Warum der VfB Stuttgart bis zur Winterpause am Interimstrainer Jürgen Kramny festhalten will - eine Analyse zur schwierigen Situation beim Tabellenvorletzten der Fußball-Bundesliga.
Stuttgart - Und dann wieder so eine kritische Situation kurz vor Schluss. Zwar geht Timo Baumgartl mit einem gehörigen Vorsprung in das Laufduell mit Fin Bartels. Doch Meter um Meter holt der Bremer auf. Der Stuttgarter Innenverteidiger kann den Ball bei diesem zunächst ungefährlich aussehenden Konter gerade noch so mit der Fußspitze ins Seitenaus klären. Beim 1:1 des VfB Stuttgart gegen Werder Bremen sind es auch Szenen wie diese, die dazu beitragen, dass Jürgen Kramny auch am kommenden Freitag in Mainz sein Amt als Interimstrainer weiter ausüben darf.
Die Überlegung des Sportvorstands Robin Dutt dürfte im Moment diese sein: Es ist doch sehr ungewiss, ob derzeit ein anderer Trainer mehr aus dem Ist-Zustand des VfB herausholt. Und zu diesen Tatsachen gehört eben, dass die zur Verfügung stehenden Innenverteidiger Timo Baumgartl und Toni Sunjic nicht die schnellsten sind und Georg Niedermeier keine überzeugende Alternative darstellt. Ein neuer Trainer kann nicht mehr Tempo in die Verteidigung bringen, und er wird aus dem letzten verbliebenen gesunden und bundesligatauglichen Stürmer von heute auf morgen auch keinen eiskalten Torjäger machen. Timo Werner vergab gegen Bremen zweimal in der Mittelstürmerposition hochkarätige Chancen. Weil er kein richtiger Mittelstürmer ist, sondern nur der Ersatz des verletzten Daniel Ginczek.
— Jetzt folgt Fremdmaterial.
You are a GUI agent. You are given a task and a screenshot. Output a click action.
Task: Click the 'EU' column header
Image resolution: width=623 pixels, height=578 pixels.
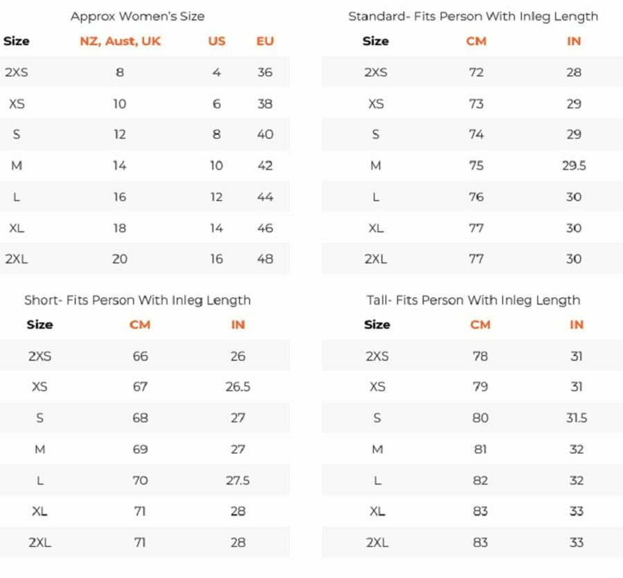(265, 41)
Der Plan: mit Kramny in die Winterpause
„Jürgen Kramny ist für den VfB derzeit der richtige Trainer“, so Robin Dutt. Das sagt der Sportvorstand, weil es unter den aktuellen Bedingungen wahrscheinlich niemanden gibt, der viel mehr aus dieser Stuttgarter Mannschaft herausholen kann als Jürgen Kramny. „Es ist, wie es ist“, sagt der Interimstrainer, der den VfB nicht nur in Mainz, sondern auch im darauffolgenden Pokalspiel gegen Braunschweig und zum Vorrundenabschluss gegen Wolfsburg coachen soll, zu den Gegebenheiten.
Dem Plan, sich mit Jürgen Kramny in die Winterpause zu retten, liegen aber noch weitere Überlegungen zu Grunde. So wäre das Risiko im Moment ausgesprochen hoch, dass ein kurzfristig verpflichteter Coach auf die Schnelle auch nichts ausrichten kann und schlechte Ergebnisse mit in die so enorm wichtige Vorbereitung auf die Rückrunde nehmen würde. Der Effekt eines Trainerwechsels könnte so leicht verpuffen.
Die nächste Stuttgarter Trainerverpflichtung muss aber sitzen. Robin Dutt kann sich nach dem gescheiterten Versuch mit Alexander Zorniger keinen weiteren Trainerfehlgriff erlauben. Der Sportvorstand wäre nicht mehr tragbar, sollte der VfB in dieser Saison nicht mehr die Kurve kriegen. Und im Moment ist es auch nur mit sehr viel Fantasie vorstellbar, dass Bernd Wahler sein Präsidentenamt auch in der zweiten Liga ausüben darf.
Kein Schnellschuss mit der letzten Patrone
Die Antwort auf die erneute Trainerfrage ist deshalb eine der weitreichendsten Personalentscheidungen in der Geschichte des VfB Stuttgart. Deshalb kann es auch wenig verwundern, dass die Vereinsführung mit größtmöglicher Sorgfalt die Kandidaten prüft. Um es mal etwas martialisch auszudrücken: der VfB hat noch eine Patrone – und die soll auf keinen Fall für einen Schnellschuss verwendet werden.
Das Spiel auf Zeit lässt sich auch in Verbindung zu Lucien Favre bringen, der der Wunschkandidat des VfB ist. Der Schweizer stand nach seinem Ausstieg in Mönchengladbach für einen sofortigen Einstieg nicht zur Verfügung. Diese Verpflichtung erscheint in der Winterpause realistischer, zumal der Kader dann auch nachgebessert werden soll. Mindestens ein neuer Innenverteidiger soll kommen, möglicherweise auch ein Stürmer, sollte sich die Rückkehr des an der Bandscheibe verletzten Daniel Ginczek über die Winterpause hinaus verzögern.
Die Planungen könnten aber auch ganz schnell wieder über den Haufen geworfen werden. Ein desolater Auftritt in Mainz würde die Verantwortlichen möglicherweise doch zum schnellen Handeln veranlassen. Ebenso wären drei starke Auftritte vor der Winterpause auch ganz gute Gründe, mit Jürgen Kramny weiterzumachen. Auf eine Leistungsexplosion jedoch deutet nur sehr wenig hin.